The 2014 legislative session is at the point when people do whatever they can to call attention to what appear to be lost causes.
Frustrated state correctional officers, along with Teamsters Union representatives, held a news conference and called on lawmakers Tuesday to raise their pay to levels equal with state law enforcement officers such as troopers and game wardens. That would cost about $30 million, Teamsters say, and it's affordable in a year when the state has a projected $1 billion surplus.
Teamsters agent Les Cantrell said Gov. Rick Scott has not done enough to help the officers. "We have not seen the support from him," said Cantrell, whose union replaced the Florida Police Benevolent Association as bargaining agent for guards. "I don't get the message from the governor that he is looking out for (them)."

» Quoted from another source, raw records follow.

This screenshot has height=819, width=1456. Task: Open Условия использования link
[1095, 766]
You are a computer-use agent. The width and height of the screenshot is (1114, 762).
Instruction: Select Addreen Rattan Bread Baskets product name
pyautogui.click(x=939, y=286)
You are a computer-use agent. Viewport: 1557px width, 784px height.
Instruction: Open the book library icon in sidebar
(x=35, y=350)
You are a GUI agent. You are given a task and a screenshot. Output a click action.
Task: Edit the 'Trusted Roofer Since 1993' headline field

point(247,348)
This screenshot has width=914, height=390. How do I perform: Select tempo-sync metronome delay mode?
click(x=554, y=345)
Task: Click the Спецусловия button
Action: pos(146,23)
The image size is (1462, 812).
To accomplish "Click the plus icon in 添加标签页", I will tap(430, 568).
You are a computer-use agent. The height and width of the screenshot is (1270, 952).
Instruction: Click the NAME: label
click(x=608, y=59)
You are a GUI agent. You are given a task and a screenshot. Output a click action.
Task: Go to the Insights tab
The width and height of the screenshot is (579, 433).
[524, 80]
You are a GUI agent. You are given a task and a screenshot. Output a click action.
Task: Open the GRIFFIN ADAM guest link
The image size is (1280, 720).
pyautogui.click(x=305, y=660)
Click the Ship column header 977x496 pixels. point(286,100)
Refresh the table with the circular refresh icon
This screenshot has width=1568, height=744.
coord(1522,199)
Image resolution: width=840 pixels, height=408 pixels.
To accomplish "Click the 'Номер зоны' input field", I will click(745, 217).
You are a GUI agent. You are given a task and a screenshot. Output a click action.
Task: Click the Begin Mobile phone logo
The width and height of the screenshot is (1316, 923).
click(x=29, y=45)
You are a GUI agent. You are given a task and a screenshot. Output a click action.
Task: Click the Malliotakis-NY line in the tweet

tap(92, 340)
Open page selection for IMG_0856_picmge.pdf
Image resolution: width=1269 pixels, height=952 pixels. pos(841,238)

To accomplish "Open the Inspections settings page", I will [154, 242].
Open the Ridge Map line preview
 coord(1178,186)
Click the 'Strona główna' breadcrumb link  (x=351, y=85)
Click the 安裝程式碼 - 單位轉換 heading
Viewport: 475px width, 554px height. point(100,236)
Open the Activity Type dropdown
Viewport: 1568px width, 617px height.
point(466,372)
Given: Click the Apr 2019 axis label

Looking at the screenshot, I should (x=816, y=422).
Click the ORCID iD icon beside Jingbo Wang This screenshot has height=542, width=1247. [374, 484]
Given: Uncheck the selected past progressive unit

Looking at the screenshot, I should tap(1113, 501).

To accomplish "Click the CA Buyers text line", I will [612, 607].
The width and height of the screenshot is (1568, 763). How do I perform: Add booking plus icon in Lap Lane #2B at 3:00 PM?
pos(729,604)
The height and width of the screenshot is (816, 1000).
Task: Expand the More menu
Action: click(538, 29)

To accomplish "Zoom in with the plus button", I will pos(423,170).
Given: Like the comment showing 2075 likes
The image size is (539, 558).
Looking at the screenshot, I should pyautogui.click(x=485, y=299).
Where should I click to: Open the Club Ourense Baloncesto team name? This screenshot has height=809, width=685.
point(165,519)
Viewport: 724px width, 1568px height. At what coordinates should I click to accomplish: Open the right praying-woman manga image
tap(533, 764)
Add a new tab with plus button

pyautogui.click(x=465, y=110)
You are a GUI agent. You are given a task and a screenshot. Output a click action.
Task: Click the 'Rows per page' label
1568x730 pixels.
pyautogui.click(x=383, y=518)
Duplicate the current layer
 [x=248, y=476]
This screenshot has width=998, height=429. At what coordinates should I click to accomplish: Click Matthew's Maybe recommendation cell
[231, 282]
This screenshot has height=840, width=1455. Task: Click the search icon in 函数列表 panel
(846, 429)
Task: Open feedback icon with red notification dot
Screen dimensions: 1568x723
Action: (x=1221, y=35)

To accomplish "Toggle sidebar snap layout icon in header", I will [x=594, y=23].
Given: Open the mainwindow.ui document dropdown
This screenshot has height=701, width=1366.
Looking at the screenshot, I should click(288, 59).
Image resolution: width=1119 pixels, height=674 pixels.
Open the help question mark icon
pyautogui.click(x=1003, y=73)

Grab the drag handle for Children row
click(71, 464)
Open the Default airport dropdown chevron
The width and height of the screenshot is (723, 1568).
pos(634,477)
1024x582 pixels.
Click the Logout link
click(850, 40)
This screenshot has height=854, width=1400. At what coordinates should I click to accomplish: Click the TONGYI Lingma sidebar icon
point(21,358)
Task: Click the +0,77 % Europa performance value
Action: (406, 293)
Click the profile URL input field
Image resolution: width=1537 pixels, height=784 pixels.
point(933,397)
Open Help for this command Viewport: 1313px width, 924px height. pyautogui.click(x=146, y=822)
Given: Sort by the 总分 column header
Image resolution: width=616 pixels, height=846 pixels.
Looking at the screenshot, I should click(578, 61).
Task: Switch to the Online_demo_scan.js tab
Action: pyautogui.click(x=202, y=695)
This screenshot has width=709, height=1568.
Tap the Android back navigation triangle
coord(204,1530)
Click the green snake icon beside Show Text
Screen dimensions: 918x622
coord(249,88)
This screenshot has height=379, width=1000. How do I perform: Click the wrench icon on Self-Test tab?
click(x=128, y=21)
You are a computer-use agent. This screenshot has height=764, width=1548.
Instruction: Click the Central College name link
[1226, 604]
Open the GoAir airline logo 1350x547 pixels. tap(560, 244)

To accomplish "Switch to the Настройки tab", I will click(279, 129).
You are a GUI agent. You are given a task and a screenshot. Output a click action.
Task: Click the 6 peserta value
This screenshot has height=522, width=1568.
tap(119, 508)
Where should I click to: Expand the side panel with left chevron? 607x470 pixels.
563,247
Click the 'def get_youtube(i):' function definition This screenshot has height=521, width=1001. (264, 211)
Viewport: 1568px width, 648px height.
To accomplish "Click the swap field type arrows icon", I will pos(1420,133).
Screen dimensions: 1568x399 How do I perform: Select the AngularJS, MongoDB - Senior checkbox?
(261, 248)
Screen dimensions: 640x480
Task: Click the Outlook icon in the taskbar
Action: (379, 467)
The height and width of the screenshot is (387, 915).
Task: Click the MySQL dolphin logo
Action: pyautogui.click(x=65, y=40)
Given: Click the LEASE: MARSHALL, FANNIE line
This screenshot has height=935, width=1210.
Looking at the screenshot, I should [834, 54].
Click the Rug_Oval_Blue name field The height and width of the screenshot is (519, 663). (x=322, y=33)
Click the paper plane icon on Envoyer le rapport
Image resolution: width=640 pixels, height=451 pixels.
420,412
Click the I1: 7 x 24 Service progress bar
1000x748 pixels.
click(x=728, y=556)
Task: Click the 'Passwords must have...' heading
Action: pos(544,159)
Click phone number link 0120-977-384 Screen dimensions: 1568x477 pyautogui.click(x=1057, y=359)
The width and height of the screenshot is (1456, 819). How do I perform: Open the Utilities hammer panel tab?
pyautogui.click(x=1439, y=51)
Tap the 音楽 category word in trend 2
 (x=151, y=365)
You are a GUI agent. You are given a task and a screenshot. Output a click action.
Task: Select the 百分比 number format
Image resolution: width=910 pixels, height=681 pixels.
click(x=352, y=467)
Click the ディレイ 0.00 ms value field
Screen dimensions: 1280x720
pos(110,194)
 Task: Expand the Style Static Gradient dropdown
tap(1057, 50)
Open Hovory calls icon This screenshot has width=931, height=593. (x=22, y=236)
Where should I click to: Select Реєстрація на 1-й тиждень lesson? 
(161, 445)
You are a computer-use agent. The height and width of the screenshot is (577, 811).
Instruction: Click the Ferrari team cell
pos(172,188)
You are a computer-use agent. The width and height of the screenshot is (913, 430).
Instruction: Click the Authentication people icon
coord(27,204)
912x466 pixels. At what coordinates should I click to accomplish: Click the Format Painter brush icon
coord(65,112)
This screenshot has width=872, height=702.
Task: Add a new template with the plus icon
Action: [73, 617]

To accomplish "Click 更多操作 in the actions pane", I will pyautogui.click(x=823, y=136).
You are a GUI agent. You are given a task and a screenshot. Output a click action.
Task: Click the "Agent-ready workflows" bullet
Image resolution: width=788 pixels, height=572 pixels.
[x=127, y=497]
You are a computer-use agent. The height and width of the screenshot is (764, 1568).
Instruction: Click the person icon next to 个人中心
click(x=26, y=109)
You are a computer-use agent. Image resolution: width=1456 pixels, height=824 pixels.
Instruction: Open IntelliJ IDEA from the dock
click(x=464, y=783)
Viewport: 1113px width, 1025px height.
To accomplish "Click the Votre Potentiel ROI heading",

Cantrell said the typical correctional officer is 42 years old with a spouse and children. "These are people with families. They cannot go on making what they're making and survive," he said.
Corrections Sgt. Thomas Johnson, 39, has worked for the state for 13 years and is paid $36,000 a year at Marion Correctional in Ocala, where is said morale suffers because of low pay, and that turnover remains rampant as officers find better-paying jobs at county jails. Because staff vacancies create huge gaps in security, Johnson said he volunteers to work 12-hour shifts for four and five consecutive days.
"The fatigue factor starts to set in. Are you at the same level of alertness? Absolutely not," Johnson said.
The Teamsters' chief lobbyist, Ron Silver, who served three decades as a Democratic legislator, called the Legislature's treatment of correctional officers "intolerable, unjust and it might even be criminal."
The state Department of Corrections has not yet responded to requests for comment on the officers' complaints.